FOR IMMEDIATE RELEASE

 

PROXY ADVISORY FIRM RECOMMENDS THAT STOCKHOLDERS VOTE FOR OPENWAVE’S INCUMBENT DIRECTORS

 

Openwave Urges Stockholders to Vote For its Incumbent Directors

 

Redwood City, California, January 12, 2007 – Openwave Systems, Inc. (Nasdaq: OPWV), today announced that PROXY Governance, Inc., a leading proxy advisory firm, recommends that all stockholders vote FOR Openwave’s incumbent directors at the Company’s January 17, 2007 Annual Meeting of Stockholders. To follow PROXY Governance’s recommendation, Openwave stockholders should vote FOR Openwave’s incumbent directors on the Company’s WHITE proxy card TODAY.

 

Openwave also issued the following statement in response to the recommendation by Institutional Shareholder Services (“ISS”) that shareholders vote for the election of one of Harbinger’s nominees, but not their other nominee, at the Openwave Annual Meeting:

 

We strongly believe that neither of Harbinger’s hand-picked nominees are qualified to serve on Openwave’s Board of Directors and that Openwave stockholders should reject Harbinger’s nominees. A vote for even one of their nominees is a vote for Harbinger’s self-serving agenda.

 

ISS’s split recommendation acknowledges a “potential conflict of interest”* posed by Harbinger. Openwave believes that Harbinger’s “success fee” scheme – under which compensation for at least one of its director nominees is dependent on Harbinger selling all of its shares in Openwave – demonstrates that Harbinger’s interests are in direct opposition with the Company’s long-term strategic plan to build value for all Openwave stockholders.

 

 



 

 

Openwave’s full Board of Directors – including David C. Peterschmidt and Dr. Gerald Held – is comprised of highly-qualified executive leaders with extensive experience in the communications and software industries. Openwave’s Board is committed to enhancing value for all Openwave stockholders in both the near- and long-term. Our Board and management team are confident that continued execution of the Company’s strategic plan is the right strategy to guide Openwave through its product transition to an end-to-end solutions provider. We believe that the election of Openwave’s incumbent directors is critical to the continued execution of our strategic plan, which is starting to bear fruit.

Provided records
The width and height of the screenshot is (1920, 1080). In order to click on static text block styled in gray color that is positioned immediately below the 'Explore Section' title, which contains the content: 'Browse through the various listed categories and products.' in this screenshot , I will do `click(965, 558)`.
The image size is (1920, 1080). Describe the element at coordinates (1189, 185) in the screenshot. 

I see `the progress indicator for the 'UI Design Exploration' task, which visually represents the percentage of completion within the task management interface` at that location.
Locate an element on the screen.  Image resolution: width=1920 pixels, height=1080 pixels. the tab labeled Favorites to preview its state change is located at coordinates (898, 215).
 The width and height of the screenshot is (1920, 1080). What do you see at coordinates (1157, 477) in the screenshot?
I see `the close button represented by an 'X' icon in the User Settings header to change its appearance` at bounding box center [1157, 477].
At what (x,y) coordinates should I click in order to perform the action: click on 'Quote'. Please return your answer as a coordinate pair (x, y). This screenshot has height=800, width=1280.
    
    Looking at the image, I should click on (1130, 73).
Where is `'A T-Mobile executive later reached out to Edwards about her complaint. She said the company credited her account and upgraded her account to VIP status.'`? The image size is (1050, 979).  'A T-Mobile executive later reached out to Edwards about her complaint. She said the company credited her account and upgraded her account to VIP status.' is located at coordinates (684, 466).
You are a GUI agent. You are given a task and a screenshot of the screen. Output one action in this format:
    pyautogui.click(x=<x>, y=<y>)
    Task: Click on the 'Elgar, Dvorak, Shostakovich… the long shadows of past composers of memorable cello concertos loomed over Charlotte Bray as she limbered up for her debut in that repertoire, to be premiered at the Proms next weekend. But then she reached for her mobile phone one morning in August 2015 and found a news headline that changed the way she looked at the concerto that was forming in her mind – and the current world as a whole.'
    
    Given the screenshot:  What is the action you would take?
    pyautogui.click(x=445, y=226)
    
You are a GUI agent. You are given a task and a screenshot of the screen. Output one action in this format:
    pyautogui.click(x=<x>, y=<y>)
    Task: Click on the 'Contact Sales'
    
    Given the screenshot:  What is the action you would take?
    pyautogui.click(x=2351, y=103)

What this exercise asks
1. Return every line of the listing that contains the word "which".
2. Extend the Openwave press release by continuing it from the point where it ends.
The press release and the listing come from unrelated sources.

Response list
1.
The width and height of the screenshot is (1920, 1080). In order to click on static text block styled in gray color that is positioned immediately below the 'Explore Section' title, which contains the content: 'Browse through the various listed categories and products.' in this screenshot , I will do `click(965, 558)`.
I see `the progress indicator for the 'UI Design Exploration' task, which visually represents the percentage of completion within the task management interface` at that location.

2.
 

A vote for even one of Harbinger’s nominees is a vote for Harbinger’s self-serving agenda. We urge all stockholders to vote for Openwave’s incumbent directors, David Peterschmidt and Dr. Held, on the WHITE proxy card.

 

Openwave continues to urge all stockholders to vote for Openwave’s directors, David Peterschmidt and Dr. Held, on the WHITE proxy card. The vote of Openwave stockholders is extremely important – no matter how many shares Openwave stockholders own. Stockholders are encouraged to vote by Internet and phone by following the instructions on their WHITE proxy card.

 

If Openwave stockholders have any questions about how to vote their shares or if they need assistance in voting their shares, please contact Openwave’s proxy solicitor, Georgeson Inc. toll-free at 866-909-6467.

 

Openwave’s Annual Meeting will be held on Wednesday, January 17, 2007, at 8:30 a.m. PST at the Company’s headquarters located at 2100 Seaport Boulevard, Redwood City, CA 94063. Stockholders of record as of November 27, 2006 will be entitled to notice of and vote at the Annual Meeting.

 

* NOTE: Permission to use quotation neither sought nor obtained.

 

 



 

 

About Openwave

Openwave Systems Inc. is the leading independent provider of software solutions that ignite mobility for the communications and media industries. Openwave empowers its customers to rapidly transform their business by sparking new revenue streams and market opportunities, building loyal subscriber communities and reducing operational costs. Openwave’s broad range of IP-based handset-to-network solutions enable the rapid launch of information, communication and entertainment services across networks and devices and include handset software, content delivery, adaptive messaging, location, music and video services. Openwave is a global company headquartered in Redwood City, California. For more information please visit www.openwave.com.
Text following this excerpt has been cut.